Menjadi guru adalah panggilan hati sehingga hanya orang-orang yang
berjiwa mulialah yang pantas menyandang predikat sebagai guru. Seorang guru
mengemban tugas yang sangat “berat” yaitu untuk mendidik dan membimbing anak
didiknya supaya memiliki karakter dan kompetensi yang baik nan kuat. Maka
pantaslah memang hanya orang-orang yang sudah memiliki jiwa mulialah yang bisa
menjadi guru sesungguhnya.
Menjadi guru memang tak semudah membalikkan telapak tangan karena
memiliki amanah yang “berat”. Tetapi kita juga harus tetap optimis untuk
menjadi guru yang sesungguhnya di negeri ini. Bagaimana nasib bangsa kita ke
depan kalau tak memiliki guru yang sesungguhnya? Ingat!! Masa depan bangsa kita
ke depan berada “dipundak” anak-anak didik kita. Kita bisa mengerahkan segala
apa yang kita punya untuk memberikan yang terbaik kepada anak didik kita.

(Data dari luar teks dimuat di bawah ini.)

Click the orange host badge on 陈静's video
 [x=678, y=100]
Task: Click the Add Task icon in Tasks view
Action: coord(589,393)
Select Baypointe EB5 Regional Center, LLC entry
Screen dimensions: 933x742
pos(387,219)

Firman Allah dalam QS Surat Ar-Rad ayat 11 yang menyebutkan bahwa“
Sesungguhnya Allah tidak akan merubah keadaan suatu kaum sehingga mereka
merubah keadaan yang ada pada diri mereka sendiri”. Ayat tersebut memberikan
“sinyal” kepada kita bahwa perubahan itu sebenarnya terletak dari diri kita
sendiri. Ketika kita memiliki jiwa yang mulia maka lingkungan disekitar kita
pun akan dipenuhi dengan kemuliaan. Begitupun orang yang hatinya terpanggil untuk menjadi guru maka
harus senantiasa belajar memperbaiki dirinya terlebih dahulu supaya dapat
“tertularkan” kepada anak didiknya. Ketika guru memiliki jiwa yang mulia maka
anak didiknya pun akan memiliki jiwa yang mulia. Anak didik adalah cerminan dari
gurunya.
Ada contoh kasus “menarik” yang terjadi di suatu sekolah. Disekolah
itu ada suatu kelas yang anak didiknya itu sukanya ribut terus. Ketika gurunya
mengajar, anak didiknya tak memperhatikan bahkan membuat kegiatan yang lain
seperti malah ngobrol dengan sesama temannya, berkelahi sama temannya dan
lain-lain. Sontak saja keadaan kelas yang seperti itu membuat guru yang
mengajarnya stres. Tak kuat menahan emosi guru tersebut marah-marah sambil
menggunakan penggarisnya untuk dipukul-pukul ke papan tulis. Setelah itu guru
tersebut pun sampai meninggalkan kelasnya karena tak mau melanjutkan
pembelajaran lagi. Lalu, pantaskah seorang guru melakukan hal tersebut?
Contoh kasus di atas yang dilakukan oleh guru itu tidak akan pernah
dilakukan oleh guru yang berjiwa mulia. Ia tidak akan lari dari tanggung
jawabnya untuk mengajar. Mau belajar bersama siapa lagi anak-anak di kelas
kalau bukan bersama gurunya? Guru yang berjiwa mulia pasti akan memberikan
perhatian terus terhadap kondisi kelas yang seperti itu. Ia akan terus bersabar
dan berikhtiar untuk memperbaikinya. Mungkin dia harus memperbaiki metode
pembelajaran yang ia lakukan sehingga memfasilitasi semua gaya belajar anak
didiknya. Atau mungkin juga guru tersebut perlu memperbaiki manajemen kelasnya.
Guru yang berjiwa mulia adalah guru yang sesungguhnya. Guru tersebut adalah guru yang mengajar dengan
hati bukan berdasarkan materi semata. Hatinya akan selalu terpanggil untuk
memberikan yang terbaik kepada setiap anak didiknya. Setiap proses pembelajaran
akan bermakna untuk anak didiknya jika “dipegang” oleh guru yang berjiwa mulia.